PASSAGE SHOWN:
- - - - - - -
Hai pulled away a few panels while his uncle clawed at the roof from within.
It took time—their roof was better built than Hai’s.
Finally, Hai tore open a small hole.
He grabbed his uncle’s hand and pulled him and his aunt up to safety.
“What about everyone else?”
“They’re gone, nephew. They’re all gone.”

Hai swam back home.
Dread rushed up inside his chest, and he had to force himself to peer into the hole.
Silent wet blackness met him inside.
Too devastated to cry, Hai sat quietly under the full moon, unable to form a coherent thought.

Then he heard it.
Somewhere far over the ocean at first: an angry growl from the sky, like a convoy of diesel trucks all starting up at the same time.
The wind whipped up.
Thick clouds covered the moon, plunging Manpura back into darkness.

“Go to a tree, uncle! Go to a tree, auntie!” Hai yelled from his roof.
He paddled back to his own palm just before the cyclone’s southern eyewall smashed back into Manpura.
Within seconds, the wind hit 125 miles per hour; gusts topped 150.
Holding on to anything at those speeds was all but impossible.
- - - - - - -
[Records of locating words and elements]
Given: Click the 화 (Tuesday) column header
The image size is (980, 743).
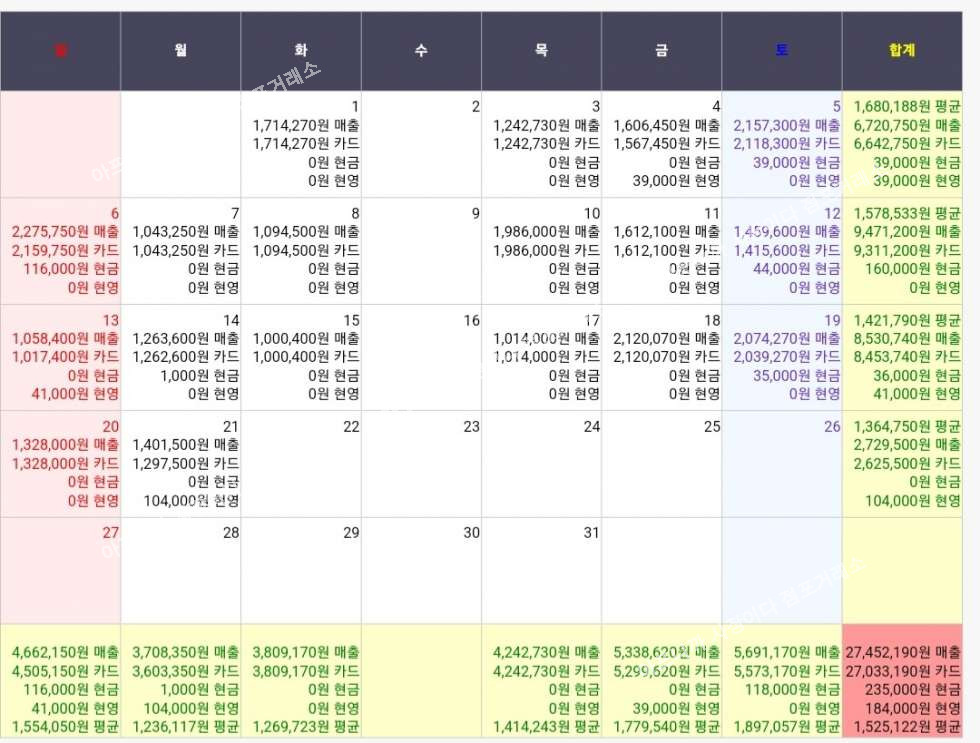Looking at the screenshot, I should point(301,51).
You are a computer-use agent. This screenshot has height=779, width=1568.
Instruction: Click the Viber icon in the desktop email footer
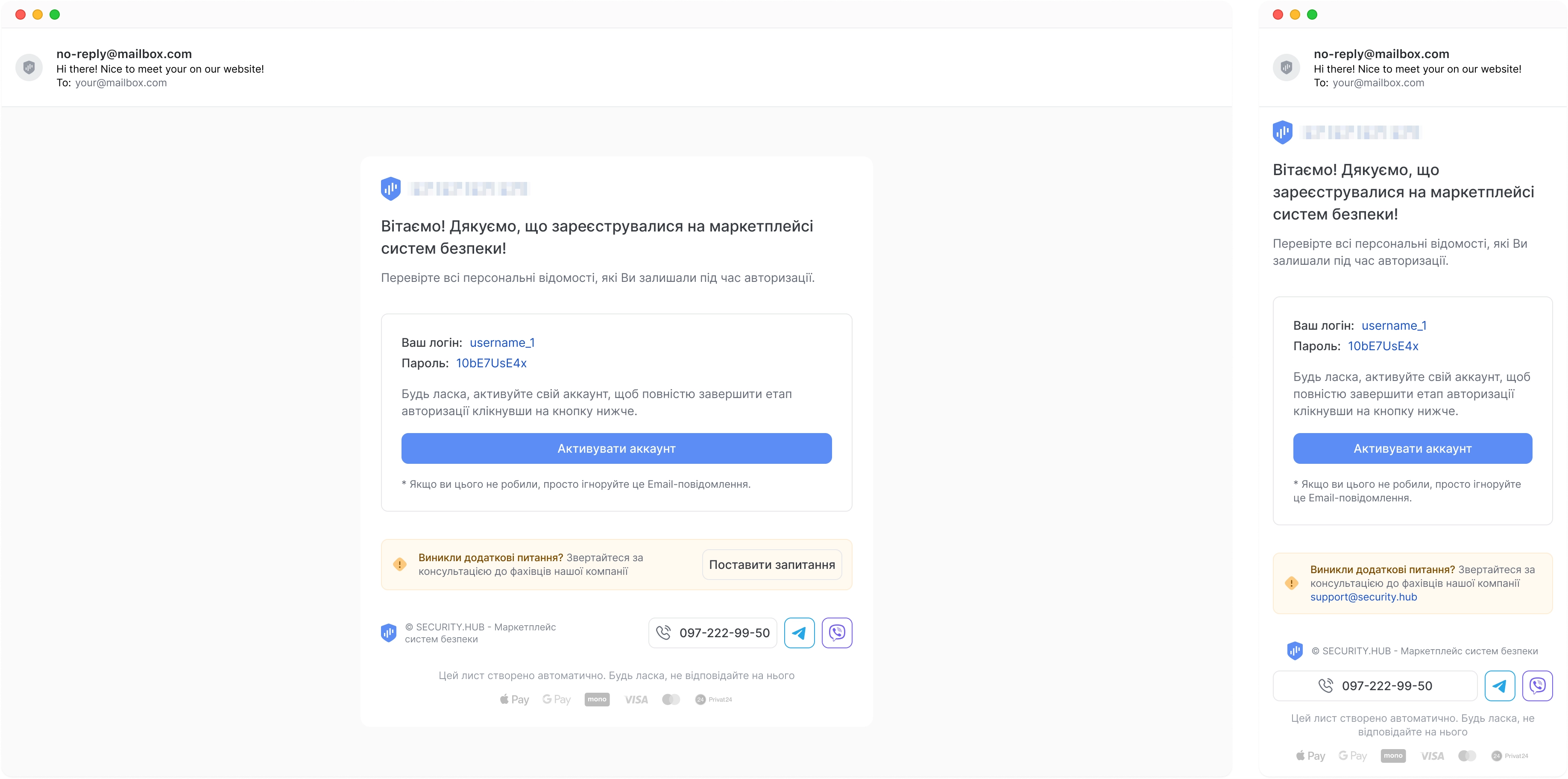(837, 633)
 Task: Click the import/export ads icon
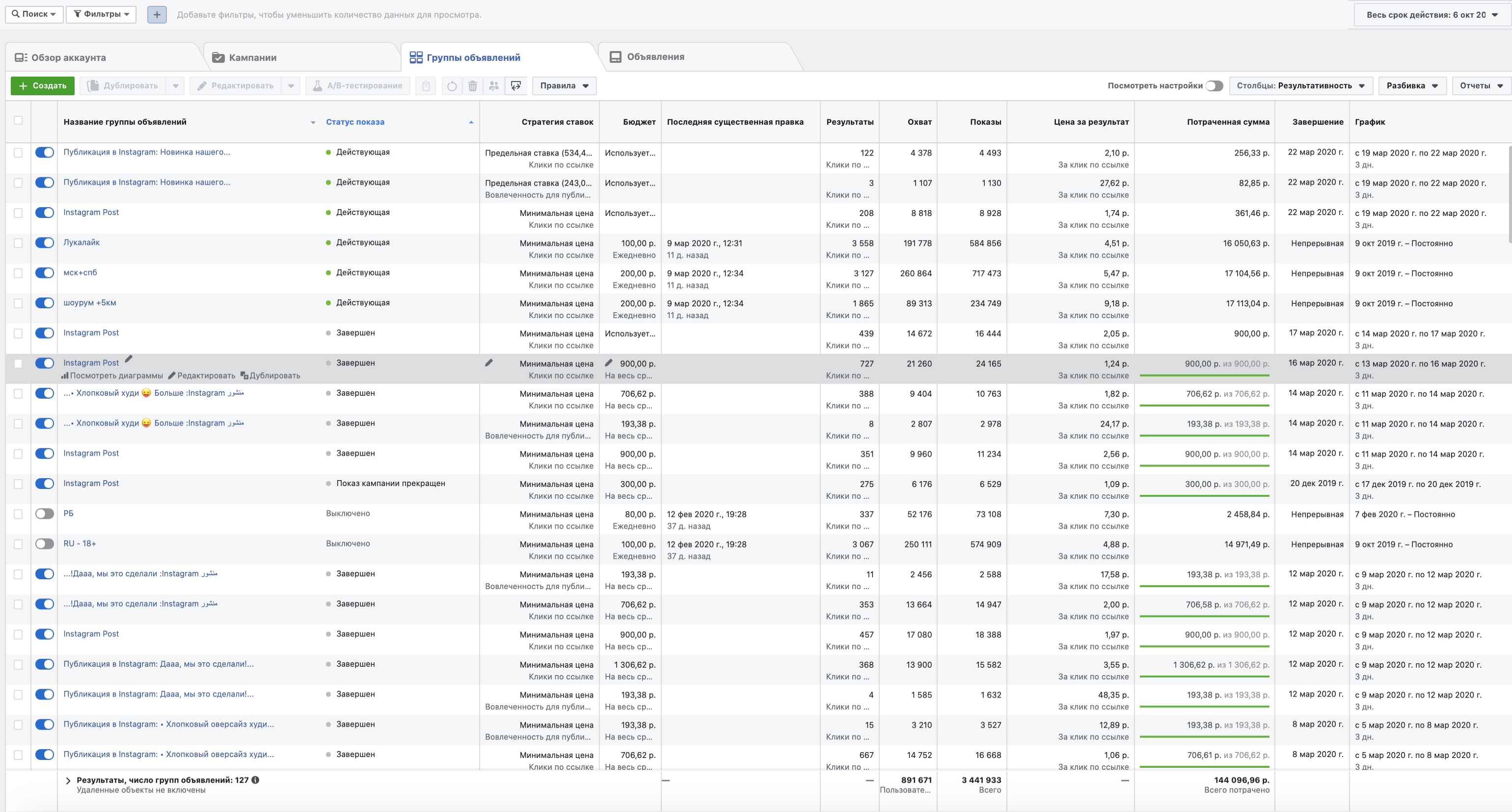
- - - - - - -
EXERCISE REQUIREMENTS: Rewrite the cyclone passage from "Silent wet blackness" up to and including "the same time.", putting "freight trains" in place of "diesel trucks". Rely only on the cyclone passage for this work.

OUTPUT:
Silent wet blackness met him inside.
Too devastated to cry, Hai sat quietly under the full moon, unable to form a coherent thought.

Then he heard it.
Somewhere far over the ocean at first: an angry growl from the sky, like a convoy of freight trains all starting up at the same time.